[Exercise requirements] Please repeat exactly the lines below from the line with "Viewport: 532px width, 399px" to the line with "Viewport: 980px width, 517px height.", including both, and leave out every picture.

Records from a data source
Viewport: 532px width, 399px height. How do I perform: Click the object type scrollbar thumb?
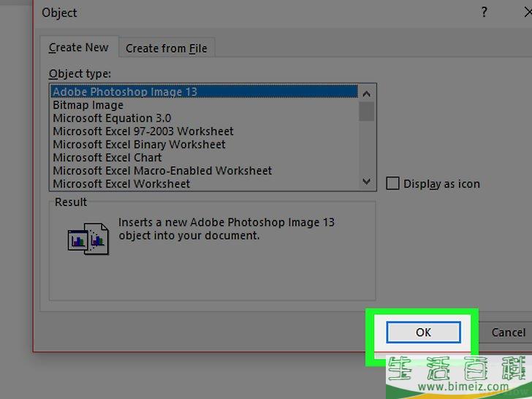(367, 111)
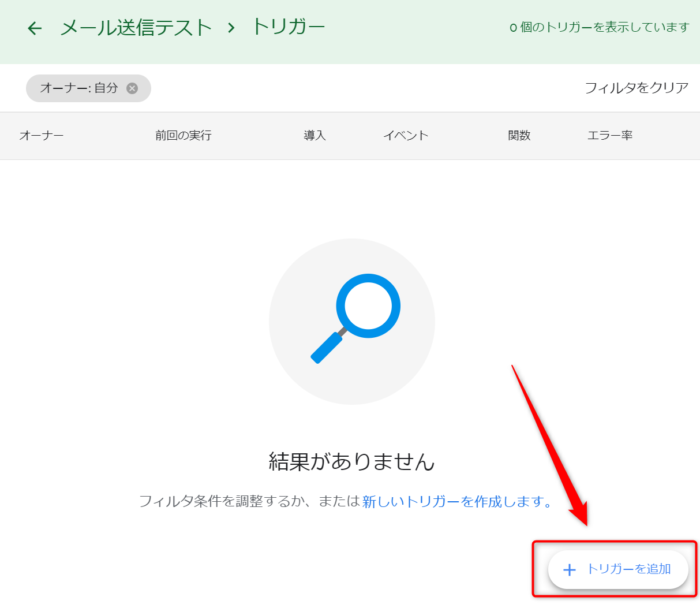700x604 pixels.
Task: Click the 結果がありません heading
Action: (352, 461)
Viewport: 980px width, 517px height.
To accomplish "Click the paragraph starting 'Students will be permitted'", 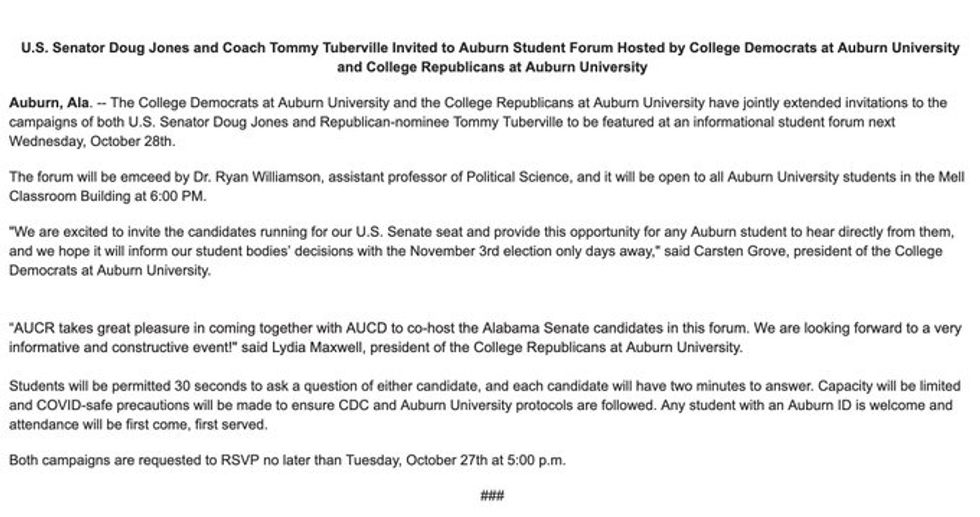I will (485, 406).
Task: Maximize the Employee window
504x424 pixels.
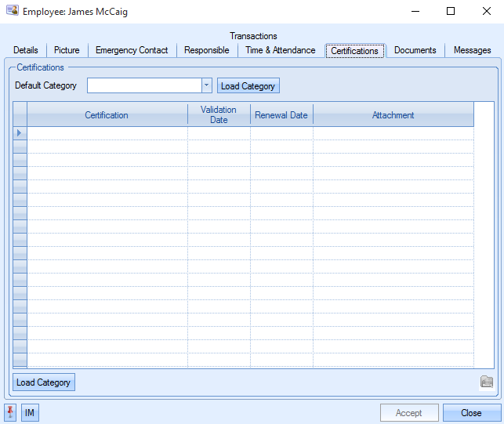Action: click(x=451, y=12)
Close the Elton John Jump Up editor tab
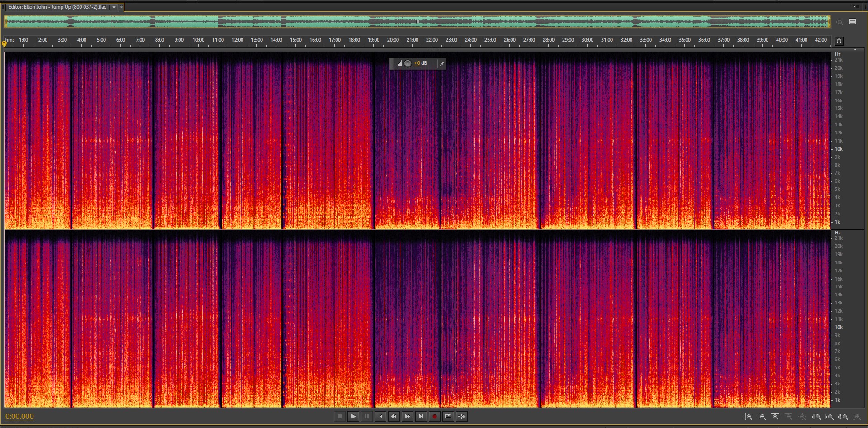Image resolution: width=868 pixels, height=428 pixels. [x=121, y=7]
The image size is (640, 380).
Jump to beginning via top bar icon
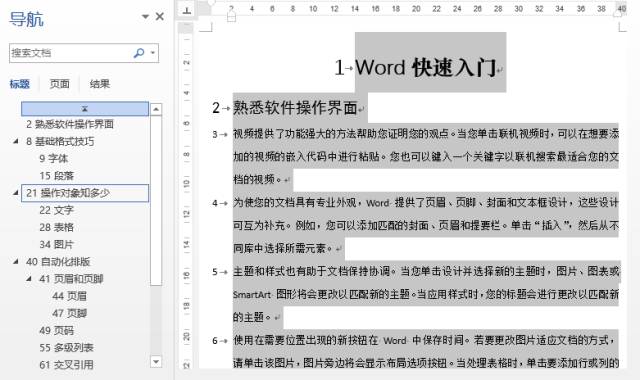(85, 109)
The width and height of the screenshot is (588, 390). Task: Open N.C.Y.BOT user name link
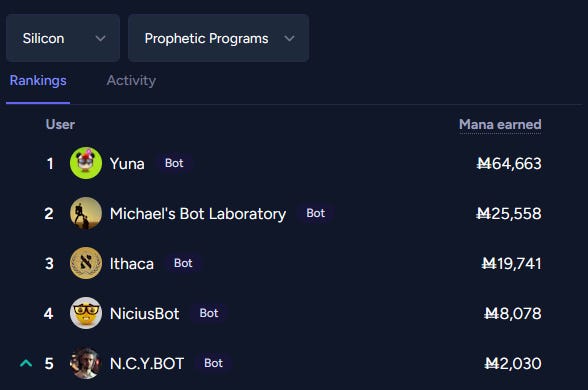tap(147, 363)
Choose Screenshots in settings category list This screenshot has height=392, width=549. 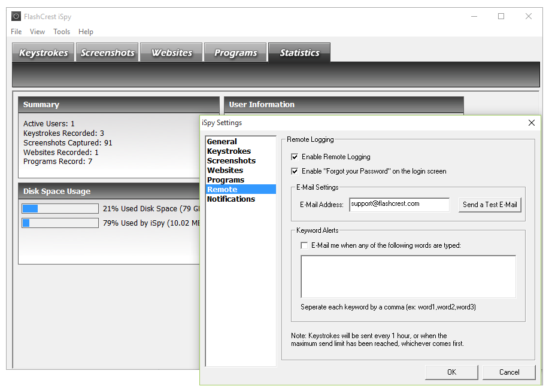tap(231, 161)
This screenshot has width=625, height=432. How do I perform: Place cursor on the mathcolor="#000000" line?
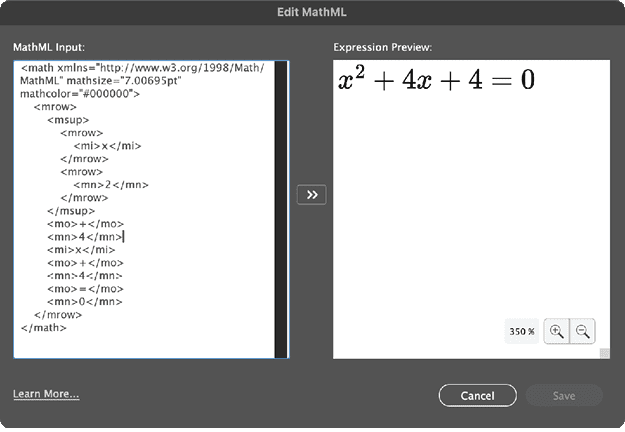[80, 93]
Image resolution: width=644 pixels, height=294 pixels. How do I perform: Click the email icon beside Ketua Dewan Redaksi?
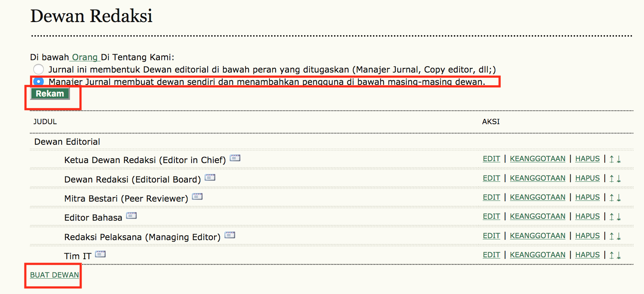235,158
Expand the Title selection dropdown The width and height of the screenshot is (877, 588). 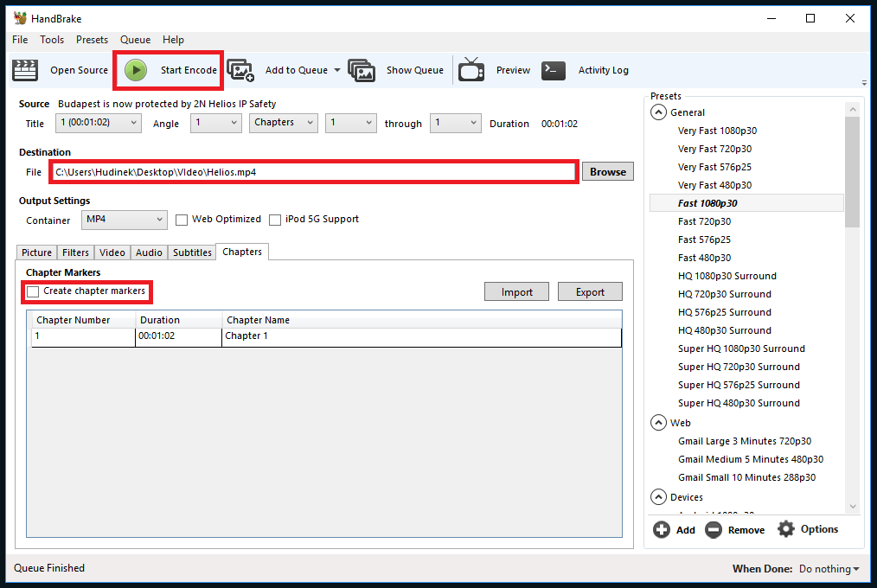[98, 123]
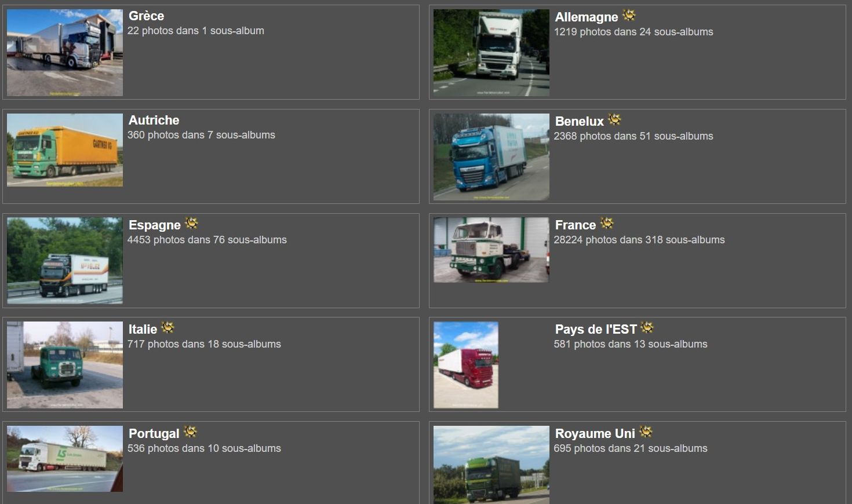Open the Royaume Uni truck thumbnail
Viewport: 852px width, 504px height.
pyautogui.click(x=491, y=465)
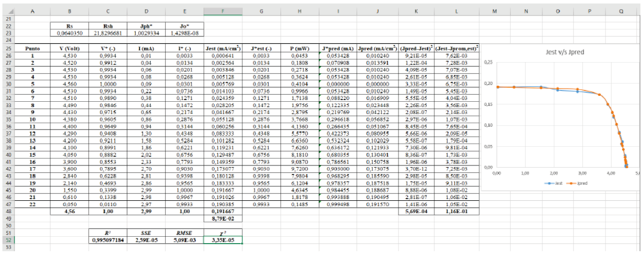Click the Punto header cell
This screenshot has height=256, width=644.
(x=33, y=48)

* * *

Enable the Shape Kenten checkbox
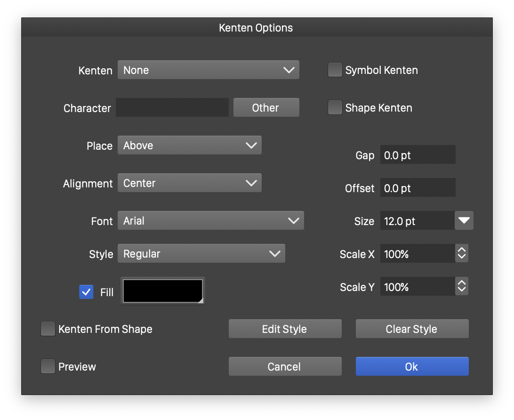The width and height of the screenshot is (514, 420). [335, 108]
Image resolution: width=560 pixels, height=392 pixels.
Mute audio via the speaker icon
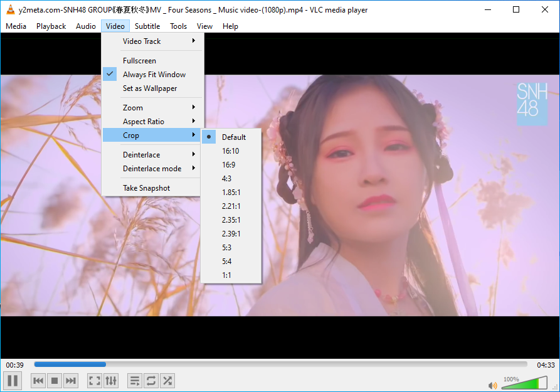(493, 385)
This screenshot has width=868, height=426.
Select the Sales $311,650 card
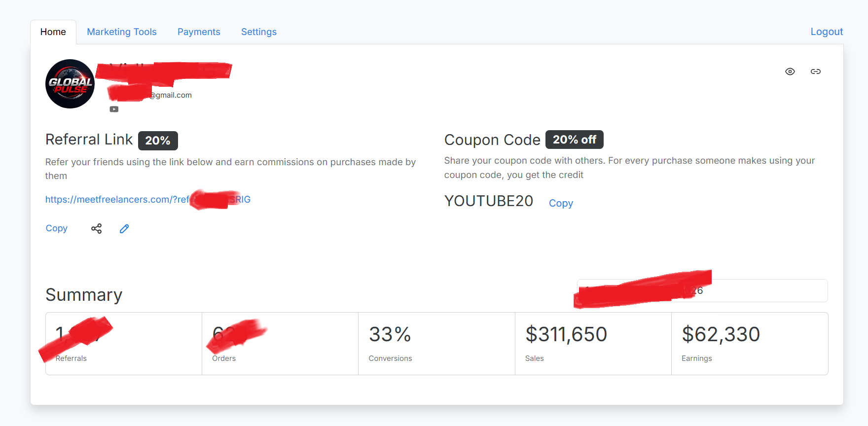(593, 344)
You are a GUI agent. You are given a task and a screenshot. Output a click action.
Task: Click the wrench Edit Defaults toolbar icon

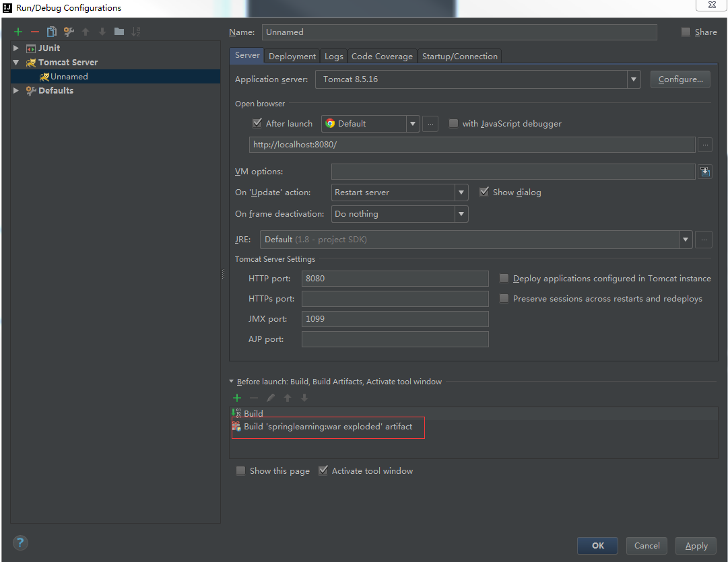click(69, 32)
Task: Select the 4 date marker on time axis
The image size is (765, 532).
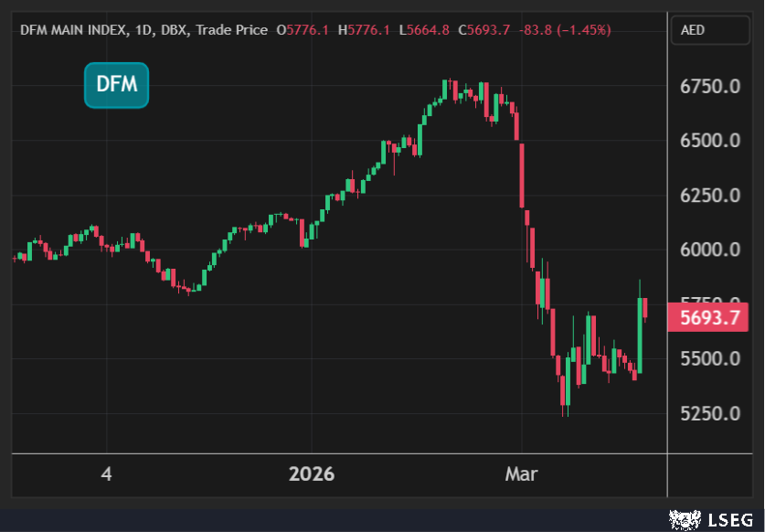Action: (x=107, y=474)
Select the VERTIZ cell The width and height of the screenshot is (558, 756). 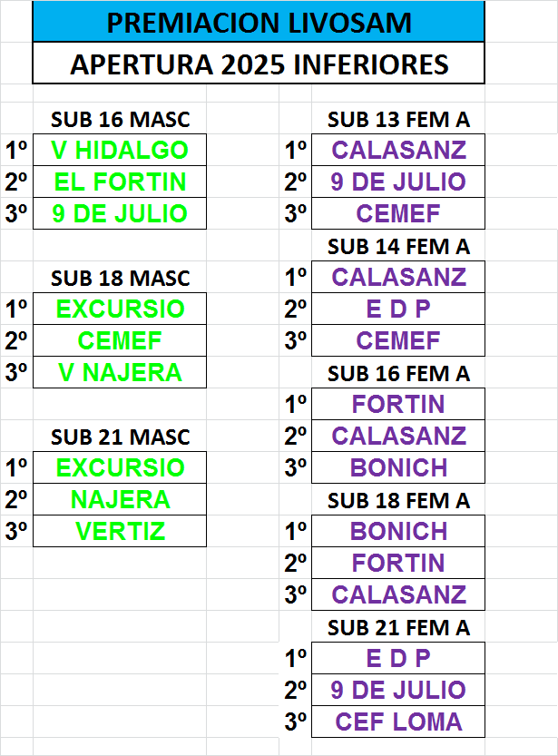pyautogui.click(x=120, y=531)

[Solution for this problem]
Viewport: 532px width, 399px height. How do I perform: Click the object type scrollbar thumb?
(367, 111)
700x604 pixels.
Task: Click the 結果がありません heading
Action: (352, 461)
Viewport: 980px width, 517px height.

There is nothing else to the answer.